The influence of the plastic industry on society is remarkable. For example, in Europe, the distribution of global plastics production is just 17%. Nonetheless, the turnover of the European plastic industry has been reported to be more than EUR 360 billion, and it employs more than 1.6 million people [8]. Due to plastic industry’s significant waste issues, the principles of circular economy must be taken into account in their actions. The European Commission (EC) launched a plastic strategy that boosted demand for recycled plastics and will enable us to make the plastic sector more circular and resource-efficient [9], which was supported by industry [8]. Regarding recycling, only a minor percentage (14–18%) of all plastic materials was recycled at a global level in 2018 [10]. According to estimates, 17% of all packaging films are made of several components, creating what is known as a multilayer material [11,12] which is marked with the symbol “7” and “other” resin identification code (RIC). The previously mentioned estimation is fairly congruent with the study by Dahlbo et al. [13], where the share of the monotype plastics in MSW plastic fractions was estimated to be 80%. The growth of multilayered plastics is expected to be about 7% [14] and during the years 2018–2026, the global market value is forecasted to expand by 4.4% with CAGR (compound annual growth rate) [15]. Multilayer materials improve the shelf life and stability of the product during storage due to, for example, better barrier properties with a low thickness (200 µm) [16]. The previously mentioned information demonstrated that multilayer plastics have a significant role in the future. Multilayer plastics typically consist of six material layers on average, including several polymers. The minor amounts of ethylene vinyl acetate (EVA), ethylene vinyl alcohol (EVOH), and prints are also included in the structure of multilayer plastic [13]. Typical manufacturing technologies for multilayer materials are lamination and co-extrusion [17]. In the case of co-extrusion, the different plastic materials are melted through an extruder, and then co-extruded layers bond directly to each other. In some cases, a so-called extrudable adhesive might be applied between materials as a third polymer, such as anhydride-modified polyethylene (PE) or anhydride-modified EVA. In the case of non-plastic materials, the lamination process might be the most general manufacturing method [18].

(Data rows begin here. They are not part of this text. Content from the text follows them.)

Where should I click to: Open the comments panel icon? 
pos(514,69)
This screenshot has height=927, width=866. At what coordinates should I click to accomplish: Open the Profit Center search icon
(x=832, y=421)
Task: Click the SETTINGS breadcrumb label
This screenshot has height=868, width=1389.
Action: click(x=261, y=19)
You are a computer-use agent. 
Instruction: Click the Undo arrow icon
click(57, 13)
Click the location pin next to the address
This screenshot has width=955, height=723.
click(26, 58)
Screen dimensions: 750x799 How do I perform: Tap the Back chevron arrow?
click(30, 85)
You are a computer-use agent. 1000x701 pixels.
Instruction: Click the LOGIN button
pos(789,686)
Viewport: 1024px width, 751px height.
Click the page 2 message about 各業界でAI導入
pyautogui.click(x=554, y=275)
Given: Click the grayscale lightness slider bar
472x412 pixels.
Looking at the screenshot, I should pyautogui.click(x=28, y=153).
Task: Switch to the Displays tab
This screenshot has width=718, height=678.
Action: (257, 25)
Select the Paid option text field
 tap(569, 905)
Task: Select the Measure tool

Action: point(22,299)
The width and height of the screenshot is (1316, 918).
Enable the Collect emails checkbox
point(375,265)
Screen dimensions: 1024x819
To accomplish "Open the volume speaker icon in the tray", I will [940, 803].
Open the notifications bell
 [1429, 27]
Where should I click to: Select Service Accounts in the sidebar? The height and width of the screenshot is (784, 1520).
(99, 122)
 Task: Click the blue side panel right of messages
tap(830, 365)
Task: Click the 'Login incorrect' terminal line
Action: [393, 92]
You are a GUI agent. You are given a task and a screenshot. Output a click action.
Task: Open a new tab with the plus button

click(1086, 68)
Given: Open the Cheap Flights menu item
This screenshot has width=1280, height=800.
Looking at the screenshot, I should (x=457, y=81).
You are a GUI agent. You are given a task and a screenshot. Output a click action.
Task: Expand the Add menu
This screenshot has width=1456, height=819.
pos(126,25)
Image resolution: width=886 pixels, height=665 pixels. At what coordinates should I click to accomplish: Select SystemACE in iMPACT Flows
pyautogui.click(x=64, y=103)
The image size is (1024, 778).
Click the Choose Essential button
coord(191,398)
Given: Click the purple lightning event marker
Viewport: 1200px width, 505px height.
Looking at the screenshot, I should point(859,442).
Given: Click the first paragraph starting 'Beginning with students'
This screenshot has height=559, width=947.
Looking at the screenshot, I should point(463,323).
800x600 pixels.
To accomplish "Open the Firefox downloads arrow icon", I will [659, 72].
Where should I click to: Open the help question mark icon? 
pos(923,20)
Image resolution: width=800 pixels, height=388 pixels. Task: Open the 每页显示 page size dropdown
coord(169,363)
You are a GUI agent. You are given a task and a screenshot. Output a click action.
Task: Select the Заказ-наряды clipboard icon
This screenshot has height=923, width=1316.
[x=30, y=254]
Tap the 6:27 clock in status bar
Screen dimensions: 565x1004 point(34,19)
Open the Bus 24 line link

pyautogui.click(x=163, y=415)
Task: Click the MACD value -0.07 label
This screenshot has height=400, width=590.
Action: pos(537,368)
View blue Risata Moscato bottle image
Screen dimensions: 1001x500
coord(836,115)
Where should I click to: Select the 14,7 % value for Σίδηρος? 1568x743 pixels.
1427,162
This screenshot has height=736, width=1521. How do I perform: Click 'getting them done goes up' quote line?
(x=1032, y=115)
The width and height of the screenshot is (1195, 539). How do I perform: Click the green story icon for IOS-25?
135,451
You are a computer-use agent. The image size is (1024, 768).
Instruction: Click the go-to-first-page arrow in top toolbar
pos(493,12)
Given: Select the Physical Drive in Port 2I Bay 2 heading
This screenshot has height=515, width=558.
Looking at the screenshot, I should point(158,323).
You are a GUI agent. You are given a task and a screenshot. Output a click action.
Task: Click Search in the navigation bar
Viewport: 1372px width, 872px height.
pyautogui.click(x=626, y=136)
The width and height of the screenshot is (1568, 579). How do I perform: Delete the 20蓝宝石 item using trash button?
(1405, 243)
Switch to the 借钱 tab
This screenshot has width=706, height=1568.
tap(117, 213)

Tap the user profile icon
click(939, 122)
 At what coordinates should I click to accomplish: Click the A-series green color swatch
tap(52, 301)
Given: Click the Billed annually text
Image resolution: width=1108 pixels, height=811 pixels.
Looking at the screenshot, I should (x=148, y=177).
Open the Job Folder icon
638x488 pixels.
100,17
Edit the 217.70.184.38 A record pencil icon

In total, 32.5% of European post-consumer plastic was recycled in 2018, and over 80% of this was recycled inside the European Union (EU). However, too large a share of European waste plastic will end up in energy recovery and landfill; 42.6% and 24.9%, respectively. The recycling option is better known in the case of plastic packaging waste, where the recycling rate increased from 42% to 92% over the time period from 2006 to 2018 [8]. Plastic materials have a high recyclability potential, so the recyclability of multilayer material, for which the current share is about a fifth of all plastic fractions, should be reviewed with care, especially from the viewpoint of upstream lifecycles [11,12,13,19]. However, the global recycling rate is remarkably low compared to this European value; only about 14% of plastic packaging production is recycled worldwide [20]. The potential to increase recycling is still huge, and according to the estimation, inter alia, food packaging plastic applications have the highest recycling potential in existing facilities [21]. Even though plastic recycling requires action, the polymers under the category ‘others’ (RIC 7) are undesirable plastics for recovery centers due to the difficulties in recycling [22]. Monotype plastics are more suitable for mechanical recycling [13]. Plastic features and quality will greatly affect recyclability. A small amount of unfavorable material can decrease the value of the end-product, which might manifest as poorer adhesion or changed color [19]. Plastic polymers should be separated and sorted in order for recycling to be more effective and useful. Therefore, in finding solutions for novel recycling routes, it is necessary to ask which will contribute to the recycling option instead of energy recovery or landfill, also in the case of multilayer materials that have a major contribution in the future.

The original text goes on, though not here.